→ **EXTRACT**:
Barton et al. (2013) questioned the results of the abovementioned works. They argued that the use of U37K as a proxy of SST could lead to results biased toward lower SST because of coccolithophores (from which U37K signal is derived) living in deeper layers; i.e., as the ocean warms and stratifies, phytoplankton will tend to occupy deeper parts of the water column and in consequence have less contact with the mixed layer temperatures. Thus, estimating SST from U37K as McGregor et al. (2007) did would bias measures toward lower SSTs than the real ones, as results would truly correspond to cooler subsurface waters. Like Narayan et al. (2010), and Barton et al. (2013) suggested that the evidence for increased upwelling (a greater SST difference between the coast and the open ocean) is not based on a cooling of the coastal waters but on a greater warming of the open ocean waters, as observed in the present work. Furthermore, Barton et al. (2013) analyzed several wind and SST datasets and found that there were not significant changes in meridional wind intensity off NW Africa but a significant SST increase. Consequently, they did not find any strong evidence supporting Bakun's hypothesis.

→ **MATERIAL**:
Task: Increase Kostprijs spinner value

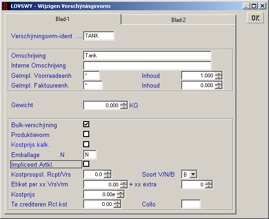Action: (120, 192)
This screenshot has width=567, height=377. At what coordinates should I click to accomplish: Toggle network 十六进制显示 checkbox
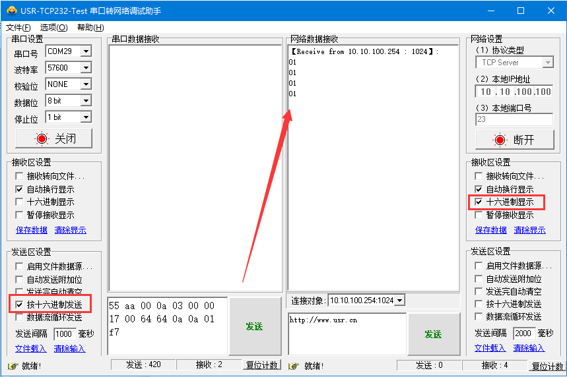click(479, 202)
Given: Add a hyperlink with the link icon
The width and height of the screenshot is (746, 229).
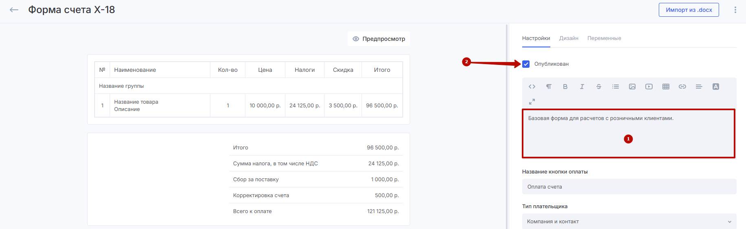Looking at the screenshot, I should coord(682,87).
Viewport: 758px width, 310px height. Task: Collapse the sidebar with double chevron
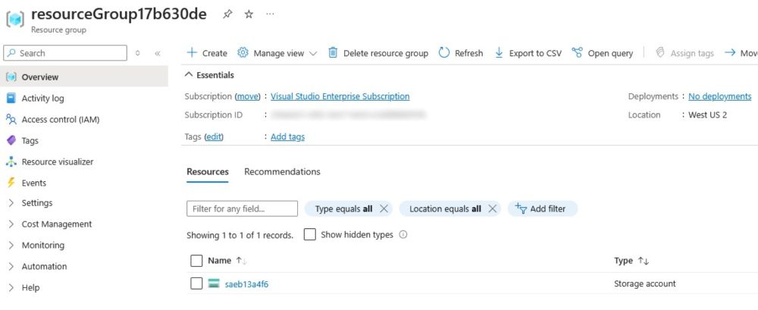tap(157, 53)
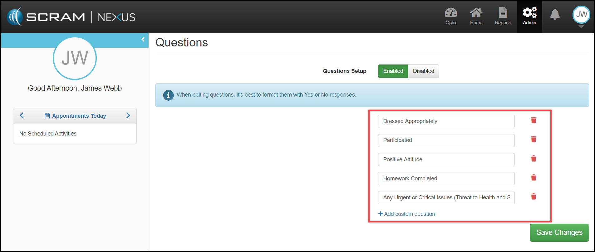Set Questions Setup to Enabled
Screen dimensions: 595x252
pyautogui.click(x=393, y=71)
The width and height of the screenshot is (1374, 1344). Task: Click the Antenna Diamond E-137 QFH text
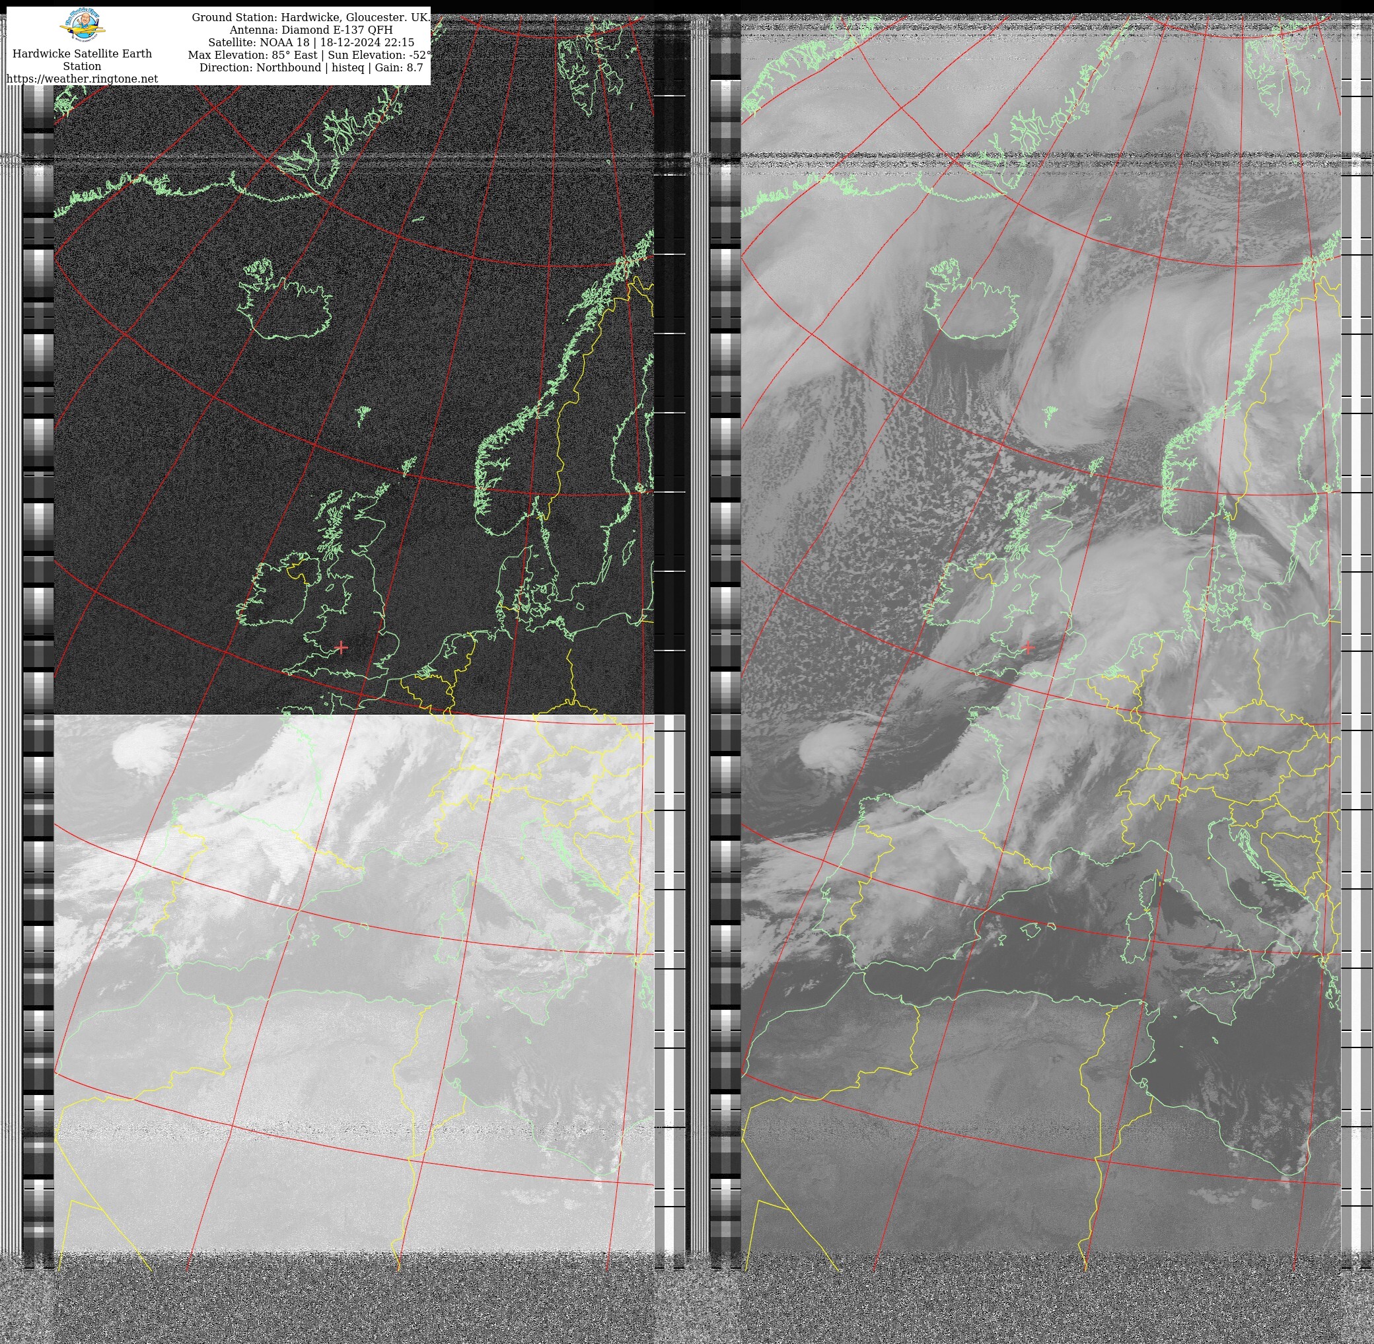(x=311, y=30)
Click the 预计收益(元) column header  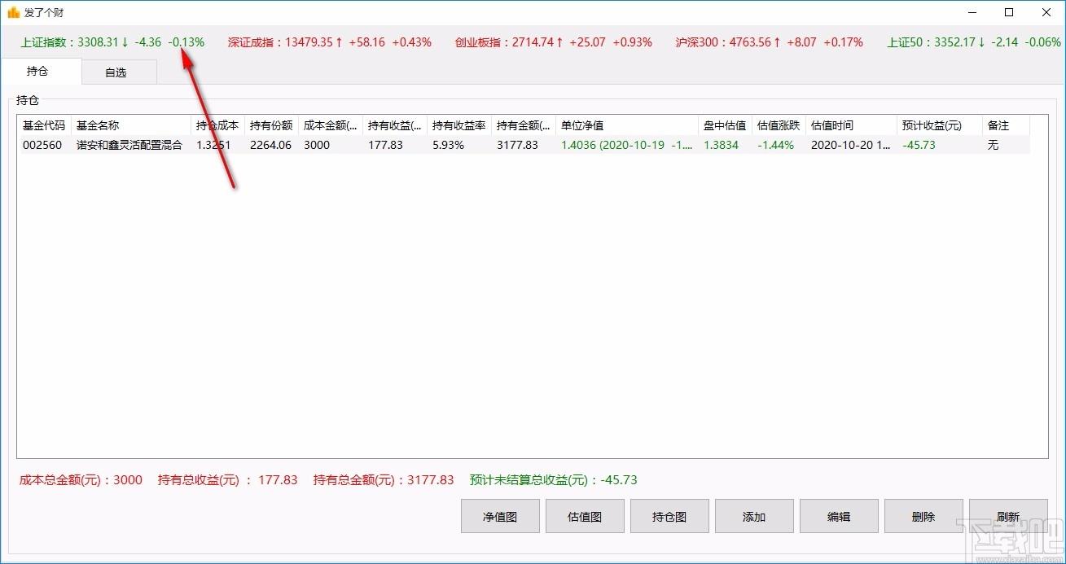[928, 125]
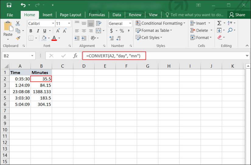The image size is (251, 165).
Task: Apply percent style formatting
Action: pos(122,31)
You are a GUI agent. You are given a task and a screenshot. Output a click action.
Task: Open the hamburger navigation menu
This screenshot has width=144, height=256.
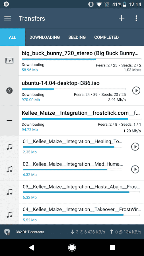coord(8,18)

→ **PARTS OF THE EXERCISE**:
1) In the entries, from the line with "Given: Add a hyperlink with the link icon" up to and including the line with "(x=311, y=30)", replace "sidebar" with "side panel" and keep everything else the same. Give only those lines, without the pictures.
2) Extend the passage on upwelling and sea surface temperature off NW Africa beyond its final sentence.

→ **EXERCISE ANSWERS**:
1)
Given: Add a hyperlink with the link icon
The width and height of the screenshot is (746, 229).
Looking at the screenshot, I should coord(682,87).
Viewport: 758px width, 310px height. Task: Collapse the side panel with double chevron
tap(157, 53)
Set Questions Setup to Enabled
Screen dimensions: 595x252
pyautogui.click(x=393, y=71)
The width and height of the screenshot is (1374, 1344). Task: Click the Antenna Diamond E-137 QFH text
(x=311, y=30)

2)
Cropper et al. (2014) estimated SST trends from HadISST (Hadley Centre Sea Ice and Sea Surface Temperature) and OISST (Optimum Interpolation Sea Surface Temperature) datasets for the summer months (June to August), i.e., when the trade winds are strongest. Their findings showed a very weak negative SST trend for the PUZ, although the trend was not significant even at the 0.1 level. They also found a significant increase in the equatorward meridional wind in several datasets but, once again, the significance limit is set at the 0.1 level, challenging the interpretation of the results.

Trends in NPP and Chl-a

NPP and Chl-a can be used as proxies for upwelling intensity because, although they depend on several factors, upwelling of deep waters is the primary driver of the amount of available nutrients for phytoplankton, which in turn control NPP and Chl-a concentration (Ohde and Siegel, 2010; Messié and Chavez, 2015).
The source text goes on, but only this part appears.